*YOUR INSTRUCTIONS*.
Among the entries below, find the line with "Task: Reload the page in the browser", then quote it and each following line up to and including the line with "Screen dimensions: 1188x672", and nothing else.

═══ DATA SUPPLIED

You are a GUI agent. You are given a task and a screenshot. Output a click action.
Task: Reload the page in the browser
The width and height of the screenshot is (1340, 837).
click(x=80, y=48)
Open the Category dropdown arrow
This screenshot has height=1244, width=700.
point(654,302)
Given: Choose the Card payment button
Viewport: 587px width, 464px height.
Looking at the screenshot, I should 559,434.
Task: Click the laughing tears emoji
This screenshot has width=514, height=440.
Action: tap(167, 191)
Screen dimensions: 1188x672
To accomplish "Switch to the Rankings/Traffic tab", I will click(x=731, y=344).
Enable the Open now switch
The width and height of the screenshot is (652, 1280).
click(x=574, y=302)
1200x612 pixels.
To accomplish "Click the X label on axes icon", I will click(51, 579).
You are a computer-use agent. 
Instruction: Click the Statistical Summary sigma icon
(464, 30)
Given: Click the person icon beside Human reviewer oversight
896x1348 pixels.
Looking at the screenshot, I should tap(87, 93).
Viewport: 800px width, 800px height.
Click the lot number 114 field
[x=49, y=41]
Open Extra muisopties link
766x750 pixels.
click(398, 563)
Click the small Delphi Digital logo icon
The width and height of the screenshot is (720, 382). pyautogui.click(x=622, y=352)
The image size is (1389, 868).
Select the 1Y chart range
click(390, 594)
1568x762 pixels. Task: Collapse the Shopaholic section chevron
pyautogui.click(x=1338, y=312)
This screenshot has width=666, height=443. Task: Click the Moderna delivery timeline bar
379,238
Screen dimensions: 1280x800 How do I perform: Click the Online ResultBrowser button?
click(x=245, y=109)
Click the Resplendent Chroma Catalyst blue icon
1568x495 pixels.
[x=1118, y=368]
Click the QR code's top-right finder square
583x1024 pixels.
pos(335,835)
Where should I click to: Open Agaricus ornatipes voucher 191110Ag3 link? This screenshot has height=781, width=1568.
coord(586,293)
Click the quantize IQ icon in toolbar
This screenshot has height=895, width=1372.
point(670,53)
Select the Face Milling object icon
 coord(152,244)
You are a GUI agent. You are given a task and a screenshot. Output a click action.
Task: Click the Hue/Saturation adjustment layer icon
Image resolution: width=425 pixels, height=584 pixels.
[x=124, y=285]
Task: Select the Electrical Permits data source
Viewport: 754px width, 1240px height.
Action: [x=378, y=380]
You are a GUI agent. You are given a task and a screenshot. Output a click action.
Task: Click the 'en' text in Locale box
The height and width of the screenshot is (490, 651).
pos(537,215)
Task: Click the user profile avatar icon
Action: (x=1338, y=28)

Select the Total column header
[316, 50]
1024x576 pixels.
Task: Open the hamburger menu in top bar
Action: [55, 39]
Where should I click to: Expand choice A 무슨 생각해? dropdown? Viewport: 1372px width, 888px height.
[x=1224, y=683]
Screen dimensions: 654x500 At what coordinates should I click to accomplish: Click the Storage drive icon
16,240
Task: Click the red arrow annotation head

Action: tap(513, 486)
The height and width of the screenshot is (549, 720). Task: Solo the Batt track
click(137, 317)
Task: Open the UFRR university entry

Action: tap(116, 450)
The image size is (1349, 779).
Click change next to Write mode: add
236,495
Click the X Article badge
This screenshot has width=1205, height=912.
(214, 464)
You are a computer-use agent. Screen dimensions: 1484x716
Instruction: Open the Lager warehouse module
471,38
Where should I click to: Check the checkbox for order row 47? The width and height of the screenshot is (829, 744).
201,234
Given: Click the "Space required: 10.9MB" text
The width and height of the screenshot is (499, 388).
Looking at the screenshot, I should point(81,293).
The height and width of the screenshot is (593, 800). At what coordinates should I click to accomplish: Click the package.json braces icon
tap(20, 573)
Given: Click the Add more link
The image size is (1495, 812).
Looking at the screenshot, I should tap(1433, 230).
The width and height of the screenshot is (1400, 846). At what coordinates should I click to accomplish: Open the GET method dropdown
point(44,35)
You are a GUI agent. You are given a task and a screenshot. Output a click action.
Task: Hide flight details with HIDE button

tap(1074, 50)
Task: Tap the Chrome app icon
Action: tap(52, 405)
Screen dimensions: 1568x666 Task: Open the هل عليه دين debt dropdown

══════

*YOUR RESPONSE*.
Task: Reload the page in the browser
The width and height of the screenshot is (1340, 837).
click(x=80, y=48)
Open the Category dropdown arrow
This screenshot has height=1244, width=700.
point(654,302)
Given: Choose the Card payment button
Viewport: 587px width, 464px height.
Looking at the screenshot, I should 559,434.
Task: Click the laughing tears emoji
This screenshot has width=514, height=440.
Action: tap(167, 191)
Screen dimensions: 1188x672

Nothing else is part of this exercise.